# [Material for this task]
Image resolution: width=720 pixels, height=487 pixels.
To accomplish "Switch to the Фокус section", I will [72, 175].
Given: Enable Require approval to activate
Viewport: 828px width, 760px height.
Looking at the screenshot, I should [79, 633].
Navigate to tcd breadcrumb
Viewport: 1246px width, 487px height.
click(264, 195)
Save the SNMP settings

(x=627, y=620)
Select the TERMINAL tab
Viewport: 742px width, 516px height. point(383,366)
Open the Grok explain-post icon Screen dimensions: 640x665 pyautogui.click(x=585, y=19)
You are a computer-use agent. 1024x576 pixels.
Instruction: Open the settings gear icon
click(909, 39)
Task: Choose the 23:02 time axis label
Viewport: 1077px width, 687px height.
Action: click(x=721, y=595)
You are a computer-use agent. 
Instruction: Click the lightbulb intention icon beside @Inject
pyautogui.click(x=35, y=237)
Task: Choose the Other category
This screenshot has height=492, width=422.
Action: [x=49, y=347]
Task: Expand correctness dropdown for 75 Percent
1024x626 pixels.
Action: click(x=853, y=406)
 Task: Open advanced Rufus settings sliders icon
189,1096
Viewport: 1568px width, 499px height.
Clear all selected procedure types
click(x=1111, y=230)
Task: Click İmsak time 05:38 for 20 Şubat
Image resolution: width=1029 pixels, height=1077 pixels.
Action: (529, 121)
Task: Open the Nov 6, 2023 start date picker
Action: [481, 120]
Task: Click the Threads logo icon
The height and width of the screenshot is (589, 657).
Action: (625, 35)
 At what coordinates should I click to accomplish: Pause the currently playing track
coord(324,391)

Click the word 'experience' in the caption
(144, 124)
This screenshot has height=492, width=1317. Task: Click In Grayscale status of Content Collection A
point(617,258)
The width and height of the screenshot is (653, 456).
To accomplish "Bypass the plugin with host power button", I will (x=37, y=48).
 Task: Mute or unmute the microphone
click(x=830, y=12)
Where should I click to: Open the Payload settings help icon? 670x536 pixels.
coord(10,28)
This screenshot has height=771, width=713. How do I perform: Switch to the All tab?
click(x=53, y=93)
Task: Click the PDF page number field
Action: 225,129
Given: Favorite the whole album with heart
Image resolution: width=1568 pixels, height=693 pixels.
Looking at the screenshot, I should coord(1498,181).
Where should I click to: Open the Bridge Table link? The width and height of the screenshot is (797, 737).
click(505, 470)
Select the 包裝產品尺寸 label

# [Action item]
Starting at the line that contains "Task: Click İmsak time 05:38 for 20 Şubat", quote each remaining line of the entries above, unchanged.

# [Response]
Task: Click İmsak time 05:38 for 20 Şubat
Image resolution: width=1029 pixels, height=1077 pixels.
Action: (529, 121)
Task: Open the Nov 6, 2023 start date picker
Action: [481, 120]
Task: Click the Threads logo icon
The height and width of the screenshot is (589, 657).
Action: (625, 35)
 At what coordinates should I click to accomplish: Pause the currently playing track
coord(324,391)

Click the word 'experience' in the caption
(144, 124)
This screenshot has height=492, width=1317. Task: Click In Grayscale status of Content Collection A
point(617,258)
The width and height of the screenshot is (653, 456).
To accomplish "Bypass the plugin with host power button", I will (x=37, y=48).
 Task: Mute or unmute the microphone
click(x=830, y=12)
Where should I click to: Open the Payload settings help icon? 670x536 pixels.
coord(10,28)
This screenshot has height=771, width=713. How do I perform: Switch to the All tab?
click(x=53, y=93)
Task: Click the PDF page number field
Action: 225,129
Given: Favorite the whole album with heart
Image resolution: width=1568 pixels, height=693 pixels.
Looking at the screenshot, I should coord(1498,181).
Where should I click to: Open the Bridge Table link? The width and height of the screenshot is (797, 737).
click(505, 470)
Select the 包裝產品尺寸 label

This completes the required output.